Every once in a while, a bumper sticker catches me by surprise. About a year ago, the truck you see in the picture was in front of me at the gas station.
I don’t know how you feel about these bumper stickers, but they make me sad.
I feel sad for the man who was driving this truck, who apparently believes God is small, judgmental, and speaks only in Ye Olde English (ain’t that right!).
I feel sad for the people who will read these and think a relationship with God is only about what happens at (and after) death instead of embracing the opportunity to live in relationship with God right now.
More than anything, these bumper stickers make me sad because they make it seem like God is all about death when really God is about life. (John 10:10)

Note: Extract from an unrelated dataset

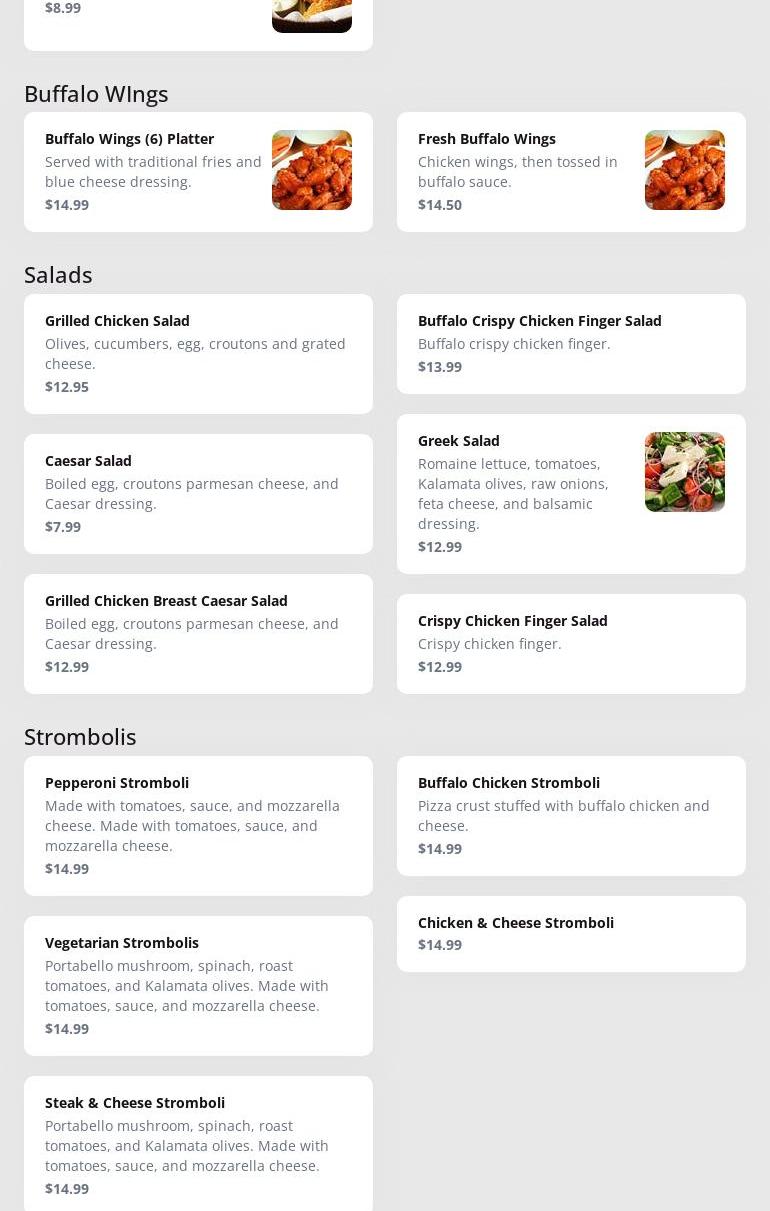The image size is (770, 1211).
Task: Click the Buffalo WIngs section heading
Action: point(96,93)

On the other end of the spectrum, we have this bumper sticker (which I found on Amazon.com):
The challenge for me in these contrasting viewpoints is that both claim to be based on “The Bible.”
I need to confess something here: For a long time I was not a Bible reader.

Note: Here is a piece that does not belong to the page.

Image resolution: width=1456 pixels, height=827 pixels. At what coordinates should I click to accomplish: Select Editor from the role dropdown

Even though I have always loved to read, I was intimidated by the Bible and by the people I thought of as “Bible readers.” You know – the people who would proudly display any of these bumper stickers on their cars. I was intimidated by the idea that I would read the Bible and find out that God was either hateful and narrow-minded or non-existent.
To be honest, I also avoided the Bible for three other reasons: rebellion, embarrassment, and fear.

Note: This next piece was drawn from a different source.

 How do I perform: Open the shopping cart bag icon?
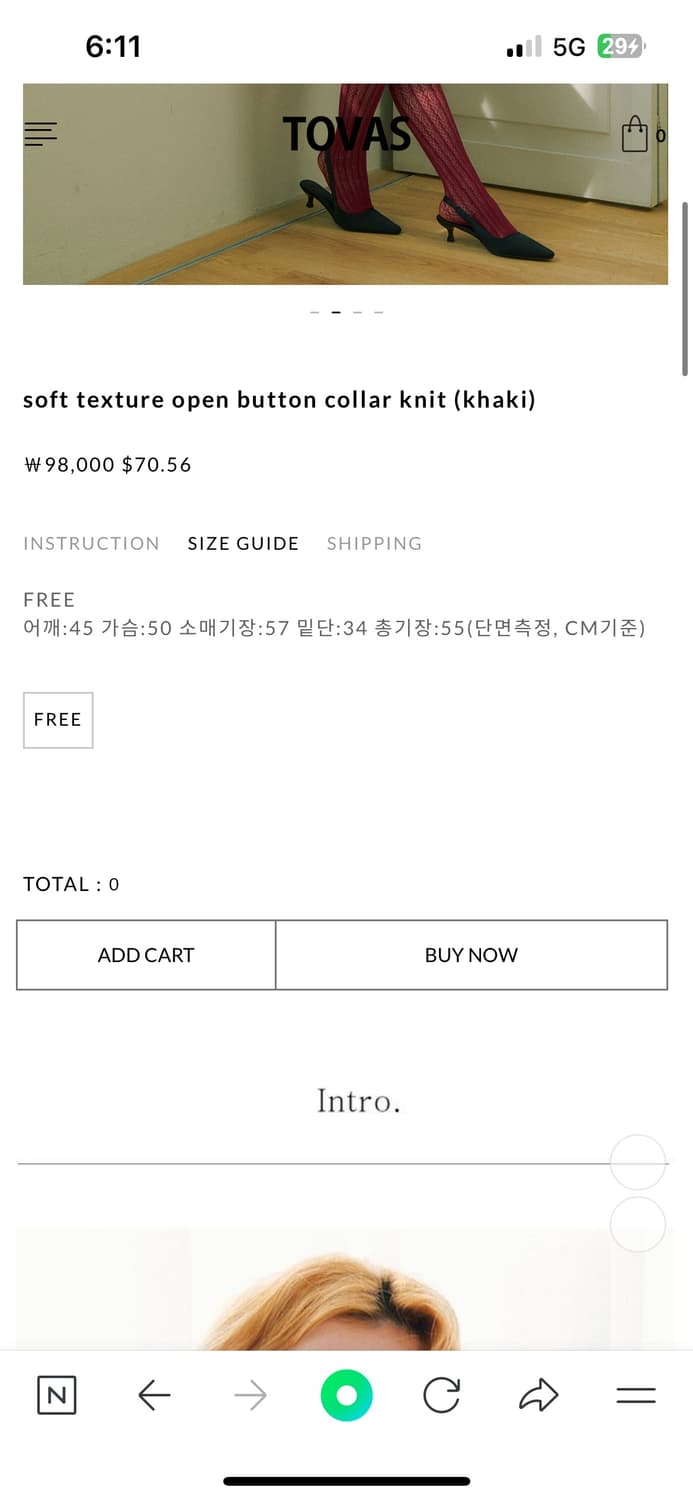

Rebellion— I’m more of a “goody two shoes” than a rebel, but I didn’t like people telling me I had to read the Bible or needed to read it or even that I should read it. Their commendation gave me something to rebel against.
Embarrassment— I was embarrassed because with so many people telling me I should read the Bible, I assumed everyone else was reading it. I felt like I was too far behind to catch up. I was embarrassed I didn’t know more, but I didn’t know how or where to start.
Fear— I was afraid I wouldn’t understand the Bible. I feared the characters and places would be so foreign to me that reading about them would be a waste of time. Worst of all, I was afraid the Bible would condemn my twenty-first-century-independent-woman-ideas.
The intimidation, rebellion, embarrassment and fear nearly kept me from discovering the beauty of the Bible. You can click here to read about what changed my attitude, but I wonder – am I the only one?
Surely I am not the only one who has struggled with this. I can’t be the only person who has had a long season where Bible reading seemed boring and pointless, even when God felt present and alive. Right?
Tell me. Have you had a season like this? Was it some combination of intimidation, rebellion, embarrassment and fear that kept you out of the Bible? Are you still in that season? If not, what changed? I’d love to hear your story. Send me an e-mail or find me on Twitter or Facebook.
Are you ready to start, or restart, Bible study? I’ve designed a 5-day Challenge to take the boring out of your Bible study. You can read more about it here or sign up by clicking this button:
Challenge Accepted!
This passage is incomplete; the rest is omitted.